他不怕阿芫会因嫂子杀死盛老赖子而责怪他,却怕阿芫生气他当年突然的失踪。当初,他被嫂子杀了人乱了心神,脑海里只有一个想法,那就是不能让嫂子死,要逃,逃得远远的。

直到走出靖水镇,慌乱的心神慢慢冷静下来,他才惊觉自己做了什么,再想回头,已经晚了。

已至深夜,靖水镇一片寂静。

丁元翻身下马,牵着缰绳慢慢走在长街上。

五年时光,靖水镇无甚变化。

就像脚下通向阿芫家的路,时隔多年,依旧清晰地印在他的脑海里,连同他离开的那天清晨,也一并在他脑海浮现。

月上中天,皎洁温柔。

丁元站在熟悉宅院门口,柔和的月光洒将下来,照映出宅院内的平静与祥和,叫他不忍也不敢打破。

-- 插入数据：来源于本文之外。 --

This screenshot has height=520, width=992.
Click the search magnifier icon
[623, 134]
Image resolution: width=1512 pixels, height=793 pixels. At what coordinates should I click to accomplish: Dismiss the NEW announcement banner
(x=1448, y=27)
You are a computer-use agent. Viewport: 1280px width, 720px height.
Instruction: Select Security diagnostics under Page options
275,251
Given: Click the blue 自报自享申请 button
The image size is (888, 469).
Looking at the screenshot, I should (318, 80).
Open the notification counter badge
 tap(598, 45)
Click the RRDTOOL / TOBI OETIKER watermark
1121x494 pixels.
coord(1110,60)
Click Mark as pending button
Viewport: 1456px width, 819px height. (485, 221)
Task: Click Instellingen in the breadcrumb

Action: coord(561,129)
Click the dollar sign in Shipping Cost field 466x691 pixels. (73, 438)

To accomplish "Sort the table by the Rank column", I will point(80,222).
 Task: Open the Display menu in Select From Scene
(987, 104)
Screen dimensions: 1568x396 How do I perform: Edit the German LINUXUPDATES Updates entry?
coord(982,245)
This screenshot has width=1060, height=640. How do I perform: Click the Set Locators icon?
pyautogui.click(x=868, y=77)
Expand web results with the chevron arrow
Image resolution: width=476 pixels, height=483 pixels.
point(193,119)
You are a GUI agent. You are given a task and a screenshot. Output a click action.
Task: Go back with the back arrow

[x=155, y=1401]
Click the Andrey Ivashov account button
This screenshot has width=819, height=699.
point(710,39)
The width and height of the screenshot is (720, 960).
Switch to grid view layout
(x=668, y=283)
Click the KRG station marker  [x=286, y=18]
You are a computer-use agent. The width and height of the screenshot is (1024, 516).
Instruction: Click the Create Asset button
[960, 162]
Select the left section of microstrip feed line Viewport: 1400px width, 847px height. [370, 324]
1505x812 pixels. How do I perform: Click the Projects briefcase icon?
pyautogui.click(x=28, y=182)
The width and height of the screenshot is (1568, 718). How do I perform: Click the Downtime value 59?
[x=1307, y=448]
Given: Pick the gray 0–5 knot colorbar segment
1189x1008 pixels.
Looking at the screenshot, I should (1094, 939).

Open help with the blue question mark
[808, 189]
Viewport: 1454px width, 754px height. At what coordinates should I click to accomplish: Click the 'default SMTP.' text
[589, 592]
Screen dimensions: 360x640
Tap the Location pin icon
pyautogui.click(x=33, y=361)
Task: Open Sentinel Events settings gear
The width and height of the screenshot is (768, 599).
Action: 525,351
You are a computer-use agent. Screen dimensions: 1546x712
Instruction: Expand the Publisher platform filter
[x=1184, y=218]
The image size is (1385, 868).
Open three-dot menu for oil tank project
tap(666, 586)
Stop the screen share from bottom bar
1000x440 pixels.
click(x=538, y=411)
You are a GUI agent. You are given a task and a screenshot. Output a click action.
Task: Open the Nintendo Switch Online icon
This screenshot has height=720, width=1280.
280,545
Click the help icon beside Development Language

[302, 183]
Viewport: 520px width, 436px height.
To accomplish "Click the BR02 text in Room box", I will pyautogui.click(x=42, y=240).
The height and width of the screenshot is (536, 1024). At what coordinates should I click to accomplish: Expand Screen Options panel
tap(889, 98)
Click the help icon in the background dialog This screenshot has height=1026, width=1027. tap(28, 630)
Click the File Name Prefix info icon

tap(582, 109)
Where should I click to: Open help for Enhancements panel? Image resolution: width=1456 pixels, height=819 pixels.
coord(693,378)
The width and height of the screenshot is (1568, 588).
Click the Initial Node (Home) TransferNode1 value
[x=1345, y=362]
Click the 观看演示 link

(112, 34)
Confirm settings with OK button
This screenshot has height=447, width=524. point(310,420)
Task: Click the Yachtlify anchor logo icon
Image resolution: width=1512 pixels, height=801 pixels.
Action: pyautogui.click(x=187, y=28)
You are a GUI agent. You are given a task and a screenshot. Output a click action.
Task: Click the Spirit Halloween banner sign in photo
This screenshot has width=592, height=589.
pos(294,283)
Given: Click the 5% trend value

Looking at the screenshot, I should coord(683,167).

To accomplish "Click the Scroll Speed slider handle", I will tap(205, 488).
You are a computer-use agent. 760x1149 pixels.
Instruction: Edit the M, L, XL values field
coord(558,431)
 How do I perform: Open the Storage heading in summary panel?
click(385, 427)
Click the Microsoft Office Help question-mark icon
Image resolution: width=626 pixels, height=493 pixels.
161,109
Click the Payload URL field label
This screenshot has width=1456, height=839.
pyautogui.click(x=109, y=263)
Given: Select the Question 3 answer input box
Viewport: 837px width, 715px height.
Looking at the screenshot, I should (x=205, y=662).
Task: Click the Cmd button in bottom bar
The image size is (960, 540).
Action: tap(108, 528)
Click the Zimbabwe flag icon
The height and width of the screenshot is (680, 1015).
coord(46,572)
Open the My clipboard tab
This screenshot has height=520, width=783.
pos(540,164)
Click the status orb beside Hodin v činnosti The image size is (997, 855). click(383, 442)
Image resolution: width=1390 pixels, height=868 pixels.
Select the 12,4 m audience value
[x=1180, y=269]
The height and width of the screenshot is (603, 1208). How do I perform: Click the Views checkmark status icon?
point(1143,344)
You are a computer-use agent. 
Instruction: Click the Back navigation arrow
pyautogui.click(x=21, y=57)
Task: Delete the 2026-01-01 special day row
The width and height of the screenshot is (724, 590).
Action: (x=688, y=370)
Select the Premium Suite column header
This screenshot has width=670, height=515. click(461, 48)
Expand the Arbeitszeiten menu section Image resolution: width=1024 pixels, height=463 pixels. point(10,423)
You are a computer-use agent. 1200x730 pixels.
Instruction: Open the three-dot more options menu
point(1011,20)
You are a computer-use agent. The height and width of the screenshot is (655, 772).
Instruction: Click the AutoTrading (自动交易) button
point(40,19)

他挣扎地站了良久,呼气又吸气,垂在身侧的手掌紧了又紧,还是没敢敲门,一跃翻过墙头,熟门熟路地来到北房外,促足望着紧闭的房门和走廊,久远的记忆再次涌上心头。

他走的那天清晨,外面下了雨。

他站在走廊,边吹冷风边在心中唾弃自己是个禽兽。

就在他回忆间,房门‘吱呀’一声,一道人影闪现,吓得他转身就想往外跑,却不想一道寒光从他余光闪过,紧接着脖颈一凉——

“阁下好兴致!”

熟悉的声音从背后传入丁元的耳中。

丁元只觉脑海中‘轰’的一声,所有思绪全部炸开,只有一个念头在叫嚣。

“阁下是何人?为何夜闯我家?”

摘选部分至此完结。